Domingo à tarde. Entrei na igreja para me sentar a rezar e descansar um pouco, longe das reuniões, trabalhos a programar, coisas a fazer… Lá à frente estava alguém sentado com um terço na mão, óculos grossos, cabelo branco. Já de longe, a impressão de já o ter visto em algum lado. Aproximei-me e reconheci um velho amigo que não via havia pelo menos treze anos. Tínhamos trabalhado no mesmo bairro-de-lata durante vários anos.
Depois da primeira surpresa, ele explicou: a idade, e uma doença que já não lhe permitia continuar lá.

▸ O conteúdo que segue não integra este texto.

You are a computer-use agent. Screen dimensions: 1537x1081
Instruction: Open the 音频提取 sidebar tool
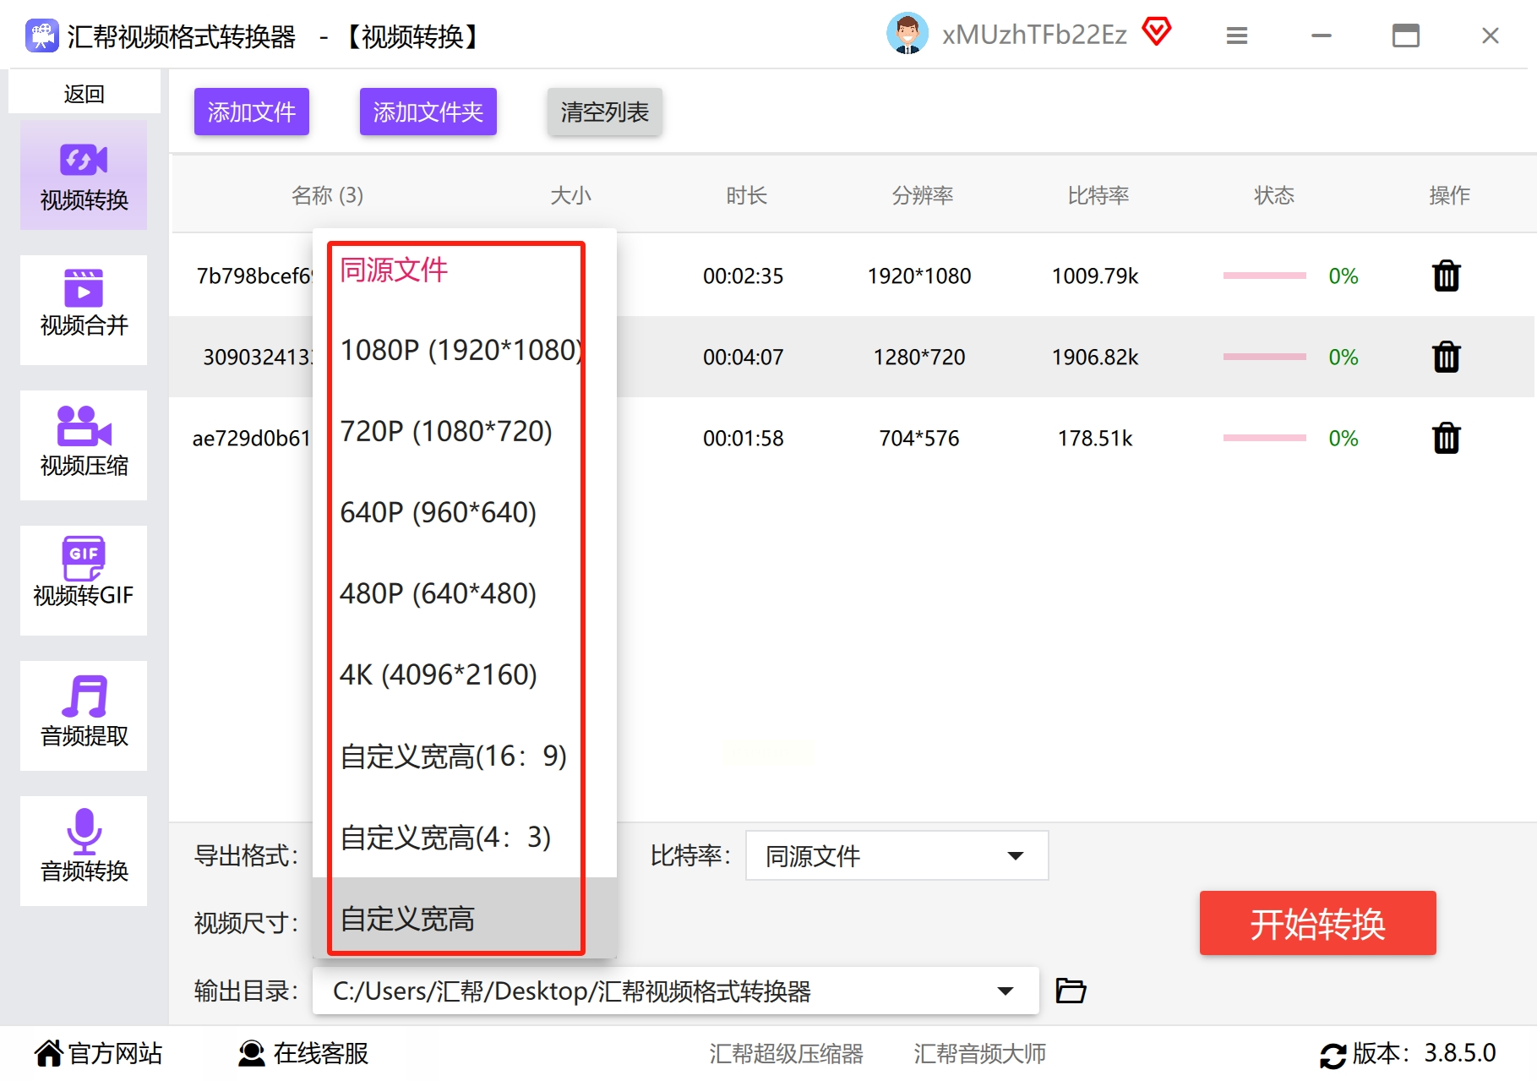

E agora?, perguntei. Foi-me confiado um novo trabalho, disse, e mostrando o terço que tinha na mão, ajuntou: este!
Para ele, era mesmo um trabalho sério, exigente, e tão necessário como os muitos outros trabalhos que tinha conseguido realizar quando as forças físicas lho permitiam.
Nos dias a seguir àquele encontro, fui pensando no que aquele velho amigo me tinha dito, um trabalho importante! Mas para que serve, realmente?
Algumas respostas foram-me vindo, mesmo se me parecem ainda muito incompletas. Pensando nele e em outras pessoas desse género que tenho encontrado, parece-me que com aquela oração que fazem, muito mais abundante do que nós que continuamos num «trabalho normal», eles conseguem descobrir uma dimensão mais profunda em tudo. Até nos cantos mais difíceis da vida que vivem, eles conseguem ver uma graça de Deus. A tal ponto que lhes começa a faltar tempo para se lamentarem. Têm sempre pessoas por quem rezar, amigos, conhecidos, gente de quem sabem notícias pela TV ou pela rádio, e que tanto precisam de um apoio espiritual, mesmo de muito longe…
Uma destas pessoas disse-me aqui há tempos: escrevi o teu nome numa das minhas listas, tenho uma para cada dia da semana!
Pessoas que assumem este «novo trabalho», com o tempo que passa, vão mudando as coisas que pedem a Deus: ao princípio pedem coisas pequenas: Deus, ajuda aquele rapaz a passar o exame!, faz passar a dor de cabeça àquele doente… depois vão pedindo coisas mais importantes: ajuda-me a perdoar a mim mesmo o meu passado, e a encontrar a paz de coração, reforça a generosidade de quem trabalha pela paz no mundo…
Uma coisa que me impressiona sempre nestes zeladores é a certeza absoluta que eles têm de que não andam a perder tempo: a certeza de que as orações que oferecem a Deus com insistência e grande abundância vão certamente produzir frutos. Será quando e como Deus quiser, mas os frutos vão chegar com toda a certeza.
Há mesmo quem reze sem intenções particulares. Como me dizia uma destas pessoas: «Eu rezo e basta: Deus sabe melhor do que eu quem é que precisa da ajuda das minhas orações!».
Ao princípio, este «novo trabalho» não deve ser nada fácil, sobretudo para pessoas que sempre tiveram uma vida muito ativa e realizaram obras grandes. Penso naquele meu velho amigo missionário que encontrei com o terço na mão. Mas depois de algum tempo, é lindo ver estas pessoas que irradiam alegria e serenidade, com a certeza de que continuam a ter muito que dar a todos nós e ao nosso mundo.